» Compiti da svolgere:
1. Secondo il testo sul progetto di Heatherwick, in quale città ha sede lo studio Heatherwick?
2. Copia alla lettera il brano del testo sul progetto di Heatherwick che comincia con "Il sito è legato" e termina con "nelle aree urbane.".
3. Riprendi il testo sul progetto di Heatherwick dal punto in cui si interrompe e proseguilo.
──────── Testo citato ────────
Lo studio di Thomas Heatherwick firma il progetto “1000 Trees” che ora conta la presenza proprio di 1000 alberi e 250.000 mila piante, con un incredibile impatto green sul paesaggio cittadino. L’obiettivo dello studio Heatherwick è creare spazi confortevoli per chi vive e lavora in questo quartiere.
Il sito è legato al territorio grazie alla presenza di un parco pubblico e di un distretto artistico, “1000 Trees” è un punto d’incontro e dialogo tra arte, natura e architettura.
Però gli alberi non sono una novità bensì sono essenziali alla vita, Thomas Heatherwick afferma in proposito: “Penso che al mondo dell'architettura possa piacere pensare che le cose siano mode passeggere, ma abbiamo bisogno di acqua, di aria, di alberi”.
Heatherwick ha sostenuto che alberi e piante devono essere sempre di più nelle città e che i principali sviluppi offrono l'opportunità di aggiungere più verde nelle aree urbane.
"Vai ovunque, dove sono costruiti nuovi edifici, e non c'è un equilibrio sufficiente con il mondo naturale".
Il prestigioso studio Heatherwick ha sede a Londra e vanta una squadra di 200 collaboratori, che si dedicano a rendere il mondo un posto migliore. La loro priorità è realizzare a progetti con un impatto sociale positivo, soprattutto nel loro lavoro non c’è nessun dogma legato al design, piuttosto la ricerca di soluzioni adatte alla realtà, che abbiano come guida l’esperienza umana.
In molti dei loro progetti cercano di integrare il più possibile la natura e, secondo loro, sarebbe utile che sempre più designer e architetti bilanciassero il proprio lavoro con il mondo naturale. L’integrazione degli alberi negli edifici è diventata sempre più popolare da quando Stefano Boeri, nel 2014, ha completato il suo grattacielo “Bosco Verticale” a Milano.
──────── Dati ────────
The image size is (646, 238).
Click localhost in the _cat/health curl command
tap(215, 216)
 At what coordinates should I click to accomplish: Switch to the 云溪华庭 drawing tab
────────
» Risposte ai compiti:
1. A Londra.

2.
Il sito è legato al territorio grazie alla presenza di un parco pubblico e di un distretto artistico, “1000 Trees” è un punto d’incontro e dialogo tra arte, natura e architettura.
Però gli alberi non sono una novità bensì sono essenziali alla vita, Thomas Heatherwick afferma in proposito: “Penso che al mondo dell'architettura possa piacere pensare che le cose siano mode passeggere, ma abbiamo bisogno di acqua, di aria, di alberi”.
Heatherwick ha sostenuto che alberi e piante devono essere sempre di più nelle città e che i principali sviluppi offrono l'opportunità di aggiungere più verde nelle aree urbane.

3.
Qualcuno ha messo in dubbio la pratica di integrare gli alberi negli edifici, definendola semplicemente decorativa. In un articolo su Dezeen l’accademico Philip Oldfield afferma che il carbonio presente nelle fioriere in cemento del progetto “1000 Trees” è superiore alla quantità di carbonio che gli alberi avrebbero assorbito. Mentre Heatherwick sostiene che questa pratica è qualcosa che rinnova e rinfresca, qualcosa che i pannelli in alluminio, i sigillanti siliconici e le grandi lastre di vetro non fanno.
Per attirare l’attenzione su un’iniziativa per piantare nuovi alberi nel Regno Unito, lo Studio Heatherwick ha progettato “L’albero degli Alberi”, una scultura a forma di albero di 21 metri, installato a Buckingham Palace. La campagna Queen's Green Canopy, iniziata in occasione dei 70 anni di regno della regina, ha visto oltre un milione di alberi piantati nel Regno Unito da ottobre.
"Il nostro compito era di comunicare questa straordinaria iniziativa, mostrando che gli alberi sono i supereroi delle nostre città e paesi", ha affermato Heatherwick.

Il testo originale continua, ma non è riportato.